» TEXTAUSZUG:

Zucker-Diabetes-Essen

Der Berufsverband der Kinder- und Jugendärzte (BVKJ), die Deutsche Diabetes Gesellschaft (DDG) und die Verbraucherorganisation foodwatch rufen Ärztinnen und Ärzte auf, einen Offenen Brief an die Bundesregierung sowie an die Parteivorsitzenden für eine effektive Prävention nichtübertragbarer chronischer Krankheiten zu unterzeichnen. Machen Sie mit. Jede Unterschrift zählt.

Die Weltgesundheitsorganisation und internationale Fachgesellschaften hätten schon lange erkannt, dass sich die wirtschaftlichen und gesellschaftlichen Rahmenbedingungen ändern müssten, um Fehlernährung wirksam zu bekämpfen, erklärten die Organisationen. In dem gemeinsamen Appell, den sich die Ärztinnen und Ärzte unter www.aerzte-gegen-fehlernaehrung.de anschließen können, fordern die Autoren von der Bundespolitik vier konkrete Maßnahmen: eine verständliche Lebensmittelkennzeichnung in Form einer Nährwert-Ampel, verbindliche Standards für die Schul- und Kitaverpflegung, Beschränkungen der an Kinder gerichteten Lebensmittelwerbung sowie steuerliche Anreize für die Lebensmittelindustrie, gesündere Rezepturen zu entwickeln.  

„In Sachen Prävention ist Deutschland noch immer ein Entwicklungsland. Während zahlreiche andere Staaten in Europa im Kampf gegen Fehlernährung bei Kindern- und Jugendlichen die Lebensmittelwirtschaft in die Pflicht nehmen, setzt die Bundesregierung weiterhin auf freiwillige Vereinbarungen mit der Industrie und auf Programme für Ernährungsbildung. Das ist ein Skandal. Es ist dringend an der Zeit, dass die Politik die Kindergesundheit besser schützt“, erklärte Dr. med. Thomas Fischbach, Präsident des Berufsverbandes der Kinder- und Jugendärzte (BVKJ). 

Laut dem Robert-Koch-Institut gelten 15 Prozent der Kinder und Jugendlichen von drei bis 17 Jahren als übergewichtig oder adipös. Im Vergleich zu den 1980er- und 1990er-Jahren hat der Anteil übergewichtiger Kinder damit um 50 Prozent zugenommen, der Anteil adipöser Kinder hat sich sogar verdoppelt. Eine ähnliche Entwicklung zeigt sich bei Erwachsenen, wo heute 67 Prozent der Männer und 53 Prozent der Frauen als übergewichtig oder adipös gelten. Besorgniserregend sind auch die Zahlen der Diabetes-Erkrankungen. In Deutschland leben derzeit 6,7 Millionen  Menschen mit Diabetes – eine Steigerung um etwa 38 Prozent seit Beginn des Jahrtausends, altersbereinigt etwa 24 Prozent. Eine unausgewogene Ernährung, die häufig bereits im Kindesalter erlernt wird, ist einer der Gründe für diese Entwicklung.

» GEGEBENE DATEN:
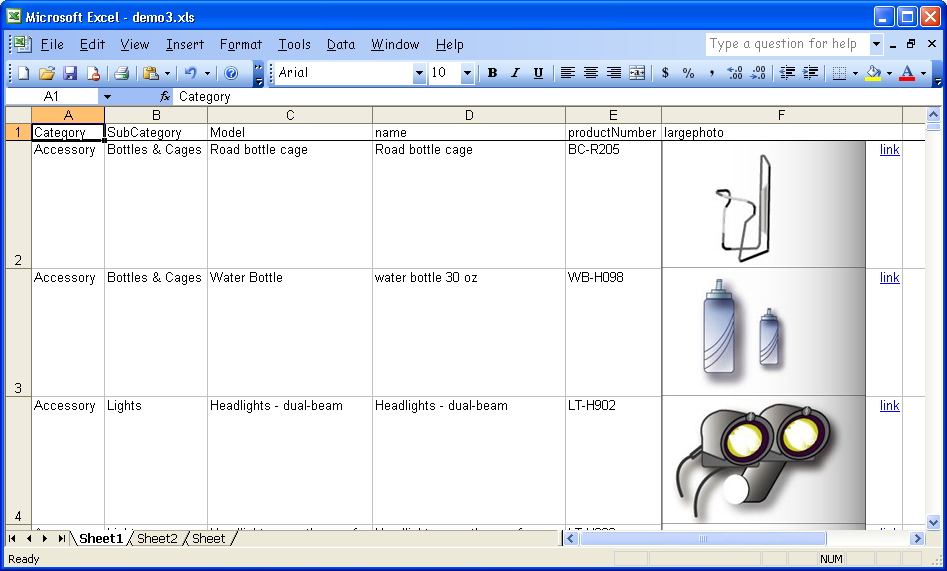Click the Merge and Center icon
The height and width of the screenshot is (571, 947).
point(637,73)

» IHRE AUFGABE:
Aktualisieren Sie bitte den Textauszug von „Laut dem Robert-Koch-Institut“ bis „für diese Entwicklung.“, indem Sie „Jahrtausends“ durch „Jahrhunderts“ ersetzen, und geben Sie diesen Abschnitt vollständig wieder. Die Zeilen haben mit dem Textauszug nichts zu tun.

» ERGEBNIS:
Laut dem Robert-Koch-Institut gelten 15 Prozent der Kinder und Jugendlichen von drei bis 17 Jahren als übergewichtig oder adipös. Im Vergleich zu den 1980er- und 1990er-Jahren hat der Anteil übergewichtiger Kinder damit um 50 Prozent zugenommen, der Anteil adipöser Kinder hat sich sogar verdoppelt. Eine ähnliche Entwicklung zeigt sich bei Erwachsenen, wo heute 67 Prozent der Männer und 53 Prozent der Frauen als übergewichtig oder adipös gelten. Besorgniserregend sind auch die Zahlen der Diabetes-Erkrankungen. In Deutschland leben derzeit 6,7 Millionen  Menschen mit Diabetes – eine Steigerung um etwa 38 Prozent seit Beginn des Jahrhunderts, altersbereinigt etwa 24 Prozent. Eine unausgewogene Ernährung, die häufig bereits im Kindesalter erlernt wird, ist einer der Gründe für diese Entwicklung.